Several weeks ago I assigned my class to read THE ZOO STORY, one-act play written by Edward Albee. This was written in 1958 in New York but its premiere performance was occurred at the Theater Werkstatt in Berlin on September28, 1959. It was performed on Broadway on January 14, 1960. The story is about two characters, Peter and Jerry, who meet accidentally in one bench in The Central Park. The main conflict is built while the two are talking to each other.

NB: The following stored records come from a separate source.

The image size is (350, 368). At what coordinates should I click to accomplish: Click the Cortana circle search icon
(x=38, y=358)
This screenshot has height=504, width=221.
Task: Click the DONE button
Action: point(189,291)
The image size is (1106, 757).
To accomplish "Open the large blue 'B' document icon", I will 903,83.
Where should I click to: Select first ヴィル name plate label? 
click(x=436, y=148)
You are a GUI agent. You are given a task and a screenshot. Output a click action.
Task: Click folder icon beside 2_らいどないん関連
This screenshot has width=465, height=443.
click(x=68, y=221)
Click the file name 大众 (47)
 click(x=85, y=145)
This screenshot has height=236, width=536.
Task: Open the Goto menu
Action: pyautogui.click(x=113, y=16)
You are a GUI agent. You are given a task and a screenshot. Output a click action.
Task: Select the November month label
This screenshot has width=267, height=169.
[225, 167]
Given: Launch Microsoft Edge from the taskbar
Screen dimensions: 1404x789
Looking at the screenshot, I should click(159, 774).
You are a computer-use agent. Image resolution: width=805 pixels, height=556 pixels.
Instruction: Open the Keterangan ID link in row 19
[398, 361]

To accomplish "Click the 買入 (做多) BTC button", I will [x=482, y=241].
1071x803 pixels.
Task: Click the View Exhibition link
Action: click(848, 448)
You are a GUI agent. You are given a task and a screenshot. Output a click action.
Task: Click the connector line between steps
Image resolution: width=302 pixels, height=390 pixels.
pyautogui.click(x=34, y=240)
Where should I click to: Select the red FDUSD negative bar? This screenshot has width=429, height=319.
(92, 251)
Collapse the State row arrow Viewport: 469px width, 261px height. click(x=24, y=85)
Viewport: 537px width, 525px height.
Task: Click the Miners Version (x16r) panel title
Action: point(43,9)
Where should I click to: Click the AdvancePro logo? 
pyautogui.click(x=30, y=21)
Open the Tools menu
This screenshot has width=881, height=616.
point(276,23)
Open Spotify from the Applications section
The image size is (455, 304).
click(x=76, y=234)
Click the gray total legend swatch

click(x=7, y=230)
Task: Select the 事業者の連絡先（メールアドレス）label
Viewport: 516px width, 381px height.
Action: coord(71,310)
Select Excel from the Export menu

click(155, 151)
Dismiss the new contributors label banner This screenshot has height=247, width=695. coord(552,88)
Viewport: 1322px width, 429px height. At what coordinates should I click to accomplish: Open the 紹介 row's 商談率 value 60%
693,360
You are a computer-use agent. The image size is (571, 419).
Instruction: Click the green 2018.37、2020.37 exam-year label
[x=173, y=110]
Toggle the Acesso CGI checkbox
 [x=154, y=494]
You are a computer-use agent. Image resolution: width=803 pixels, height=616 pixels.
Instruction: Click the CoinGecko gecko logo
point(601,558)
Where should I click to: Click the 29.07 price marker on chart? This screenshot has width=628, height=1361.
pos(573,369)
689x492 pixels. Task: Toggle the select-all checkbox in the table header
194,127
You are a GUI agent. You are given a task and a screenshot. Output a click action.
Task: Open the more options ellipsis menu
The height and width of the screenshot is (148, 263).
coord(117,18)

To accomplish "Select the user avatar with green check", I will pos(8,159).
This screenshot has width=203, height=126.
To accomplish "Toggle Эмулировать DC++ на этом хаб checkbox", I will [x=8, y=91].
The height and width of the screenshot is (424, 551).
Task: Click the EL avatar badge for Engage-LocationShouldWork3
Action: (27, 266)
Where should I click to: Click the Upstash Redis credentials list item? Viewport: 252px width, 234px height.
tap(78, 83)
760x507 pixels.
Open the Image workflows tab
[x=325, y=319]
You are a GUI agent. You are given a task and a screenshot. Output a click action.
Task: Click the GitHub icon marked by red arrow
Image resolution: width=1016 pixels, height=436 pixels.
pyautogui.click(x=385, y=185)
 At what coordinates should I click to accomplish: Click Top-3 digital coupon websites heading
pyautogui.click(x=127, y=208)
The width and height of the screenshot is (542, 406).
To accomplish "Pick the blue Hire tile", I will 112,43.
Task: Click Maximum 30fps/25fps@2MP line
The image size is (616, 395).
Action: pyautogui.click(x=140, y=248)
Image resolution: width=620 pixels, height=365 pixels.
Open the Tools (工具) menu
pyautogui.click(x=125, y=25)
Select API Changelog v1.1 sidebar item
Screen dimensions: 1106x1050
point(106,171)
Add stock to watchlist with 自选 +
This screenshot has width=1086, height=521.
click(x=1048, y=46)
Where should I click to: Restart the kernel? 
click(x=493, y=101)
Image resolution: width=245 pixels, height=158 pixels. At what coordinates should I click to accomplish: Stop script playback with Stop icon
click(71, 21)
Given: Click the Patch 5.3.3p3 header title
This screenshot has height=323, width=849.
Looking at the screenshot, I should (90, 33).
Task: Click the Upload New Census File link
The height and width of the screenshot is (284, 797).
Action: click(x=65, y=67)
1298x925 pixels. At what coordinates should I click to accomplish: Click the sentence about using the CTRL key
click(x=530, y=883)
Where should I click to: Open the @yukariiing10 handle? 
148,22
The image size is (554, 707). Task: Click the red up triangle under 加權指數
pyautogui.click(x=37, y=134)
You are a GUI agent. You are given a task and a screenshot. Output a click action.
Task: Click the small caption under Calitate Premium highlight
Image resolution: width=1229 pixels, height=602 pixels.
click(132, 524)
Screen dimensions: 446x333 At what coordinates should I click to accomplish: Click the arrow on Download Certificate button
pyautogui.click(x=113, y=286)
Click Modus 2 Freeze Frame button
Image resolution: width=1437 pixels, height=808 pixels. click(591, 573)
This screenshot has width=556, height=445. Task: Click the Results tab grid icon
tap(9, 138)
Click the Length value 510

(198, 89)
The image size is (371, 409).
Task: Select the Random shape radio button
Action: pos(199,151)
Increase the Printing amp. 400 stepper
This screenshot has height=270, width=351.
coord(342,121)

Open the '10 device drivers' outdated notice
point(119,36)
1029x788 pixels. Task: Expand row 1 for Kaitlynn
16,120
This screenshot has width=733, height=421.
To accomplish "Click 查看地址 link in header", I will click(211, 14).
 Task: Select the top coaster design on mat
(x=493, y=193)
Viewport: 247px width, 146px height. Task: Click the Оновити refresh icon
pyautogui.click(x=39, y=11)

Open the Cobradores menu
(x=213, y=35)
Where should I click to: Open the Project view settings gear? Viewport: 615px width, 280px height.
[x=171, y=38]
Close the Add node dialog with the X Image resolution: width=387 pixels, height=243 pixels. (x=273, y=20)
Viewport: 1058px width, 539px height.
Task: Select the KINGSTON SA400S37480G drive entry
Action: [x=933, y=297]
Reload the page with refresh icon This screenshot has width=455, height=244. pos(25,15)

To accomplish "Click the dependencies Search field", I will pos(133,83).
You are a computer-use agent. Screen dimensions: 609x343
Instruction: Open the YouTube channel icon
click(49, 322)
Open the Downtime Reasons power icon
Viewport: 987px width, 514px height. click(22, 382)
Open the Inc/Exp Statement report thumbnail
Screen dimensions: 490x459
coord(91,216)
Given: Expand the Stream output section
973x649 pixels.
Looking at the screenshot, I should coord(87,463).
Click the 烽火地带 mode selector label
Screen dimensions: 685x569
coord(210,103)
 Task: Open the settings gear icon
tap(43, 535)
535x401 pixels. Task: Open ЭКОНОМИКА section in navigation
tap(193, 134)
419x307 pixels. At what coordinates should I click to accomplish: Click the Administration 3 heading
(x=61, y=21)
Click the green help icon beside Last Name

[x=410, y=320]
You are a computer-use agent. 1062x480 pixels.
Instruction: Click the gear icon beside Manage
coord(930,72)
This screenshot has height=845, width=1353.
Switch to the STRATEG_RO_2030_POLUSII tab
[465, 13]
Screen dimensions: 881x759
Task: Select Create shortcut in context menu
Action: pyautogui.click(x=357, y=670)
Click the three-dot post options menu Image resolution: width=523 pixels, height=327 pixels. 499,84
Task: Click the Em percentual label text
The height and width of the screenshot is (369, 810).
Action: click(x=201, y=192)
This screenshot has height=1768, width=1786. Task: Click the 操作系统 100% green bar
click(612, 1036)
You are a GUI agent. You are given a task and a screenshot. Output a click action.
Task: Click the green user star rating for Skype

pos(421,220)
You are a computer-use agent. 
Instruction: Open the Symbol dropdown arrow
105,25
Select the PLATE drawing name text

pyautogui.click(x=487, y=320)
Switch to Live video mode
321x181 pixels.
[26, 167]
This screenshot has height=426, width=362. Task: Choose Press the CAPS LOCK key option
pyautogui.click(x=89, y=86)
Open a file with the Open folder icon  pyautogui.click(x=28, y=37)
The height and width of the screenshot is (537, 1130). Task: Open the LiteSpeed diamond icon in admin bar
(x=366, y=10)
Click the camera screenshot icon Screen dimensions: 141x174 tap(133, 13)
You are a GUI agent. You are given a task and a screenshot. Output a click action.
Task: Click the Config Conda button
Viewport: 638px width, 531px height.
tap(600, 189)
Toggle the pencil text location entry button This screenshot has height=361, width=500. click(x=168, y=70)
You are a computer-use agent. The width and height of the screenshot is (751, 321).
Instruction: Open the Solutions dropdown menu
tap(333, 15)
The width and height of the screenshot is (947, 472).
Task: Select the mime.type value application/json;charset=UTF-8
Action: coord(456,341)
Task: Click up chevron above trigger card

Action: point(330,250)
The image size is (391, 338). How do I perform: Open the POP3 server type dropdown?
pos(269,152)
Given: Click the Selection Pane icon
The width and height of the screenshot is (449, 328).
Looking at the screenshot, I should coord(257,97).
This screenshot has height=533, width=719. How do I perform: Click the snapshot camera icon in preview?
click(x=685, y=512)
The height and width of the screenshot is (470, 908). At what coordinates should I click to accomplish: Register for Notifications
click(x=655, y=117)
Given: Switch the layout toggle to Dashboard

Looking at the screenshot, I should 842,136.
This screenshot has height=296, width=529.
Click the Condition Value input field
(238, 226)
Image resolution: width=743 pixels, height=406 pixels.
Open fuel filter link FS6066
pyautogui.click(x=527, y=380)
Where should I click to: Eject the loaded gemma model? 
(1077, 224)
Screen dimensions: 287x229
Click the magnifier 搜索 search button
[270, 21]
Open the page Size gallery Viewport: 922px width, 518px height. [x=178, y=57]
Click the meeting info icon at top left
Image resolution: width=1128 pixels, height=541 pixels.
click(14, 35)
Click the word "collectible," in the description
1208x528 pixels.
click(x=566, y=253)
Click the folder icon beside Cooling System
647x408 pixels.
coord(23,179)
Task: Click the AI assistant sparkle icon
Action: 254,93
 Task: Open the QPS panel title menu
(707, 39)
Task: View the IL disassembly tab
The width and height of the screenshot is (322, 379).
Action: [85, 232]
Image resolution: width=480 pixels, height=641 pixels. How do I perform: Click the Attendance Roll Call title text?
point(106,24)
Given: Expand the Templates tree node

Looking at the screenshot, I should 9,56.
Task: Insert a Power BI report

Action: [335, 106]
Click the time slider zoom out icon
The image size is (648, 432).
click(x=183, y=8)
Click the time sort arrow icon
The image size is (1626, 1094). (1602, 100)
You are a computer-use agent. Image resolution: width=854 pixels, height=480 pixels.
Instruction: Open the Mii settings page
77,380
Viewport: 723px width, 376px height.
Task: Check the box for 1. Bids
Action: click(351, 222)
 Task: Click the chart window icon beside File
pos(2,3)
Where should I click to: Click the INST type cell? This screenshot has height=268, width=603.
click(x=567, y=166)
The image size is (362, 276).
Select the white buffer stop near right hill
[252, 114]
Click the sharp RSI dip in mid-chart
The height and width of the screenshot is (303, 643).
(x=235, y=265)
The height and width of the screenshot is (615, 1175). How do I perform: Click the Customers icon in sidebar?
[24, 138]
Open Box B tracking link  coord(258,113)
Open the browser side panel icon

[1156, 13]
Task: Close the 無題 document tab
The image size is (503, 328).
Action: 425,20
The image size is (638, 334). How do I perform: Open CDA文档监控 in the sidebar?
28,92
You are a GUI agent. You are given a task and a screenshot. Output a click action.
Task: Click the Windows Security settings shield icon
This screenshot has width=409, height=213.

What happens at the end of the play oftentimes startles the audience.

 

To dissect the play together in my class, I gave four questions to lead the discussion.

 

  1. What is the main conflict of the story?
  2. What kind of personality traits do the two characters have?
  3. How do their family backgrounds differ from each other?
  4. What is your reaction when coming to the end of the play?

 

At first one student complained to me, “If you categorize this play into comedy, I don’t think I find funny aspects in it. Or is it due to my low capability in English?”

 

When I asked her how she perceived the story of the play, she simply said, “The story is very weird.”

 

The play is indeed weird; that’s why literary critics categorized it into ‘absurd play’. The word ‘absurd’ itself means “plainly not true, logical, or sensible; so contrary to reason that it is laughable; foolish; ridiculous.” The story to some extent is also pathetic.

 

Another student then said that probably this kind of story was very much impossible to happen in Indonesia but it was absolutely possible to happen in America.

 

“Why is that? Which part of the story do you think is impossible to happen here?” I asked her.

 

I suspected that she didn’t finish reading the whole story so that she answered my question just by mentioning the fact that Peter’s family had two cats and two parakeets. “It is indeed a common thing for Indonesian people to have pets. But you know, pets in Indonesia are just pets. Animals. They don’t really mean a lot. In America, as far as I know there is always a very strong emotional relationship between people and their pets.” Meanwhile I expected that she would answer my question by appointing the weird conversation between Jerry and Peter.

 

Let’s take one example. After a little bit ‘small talk’ about going north, Jerry asked Peter, “Do you mind if we talk?”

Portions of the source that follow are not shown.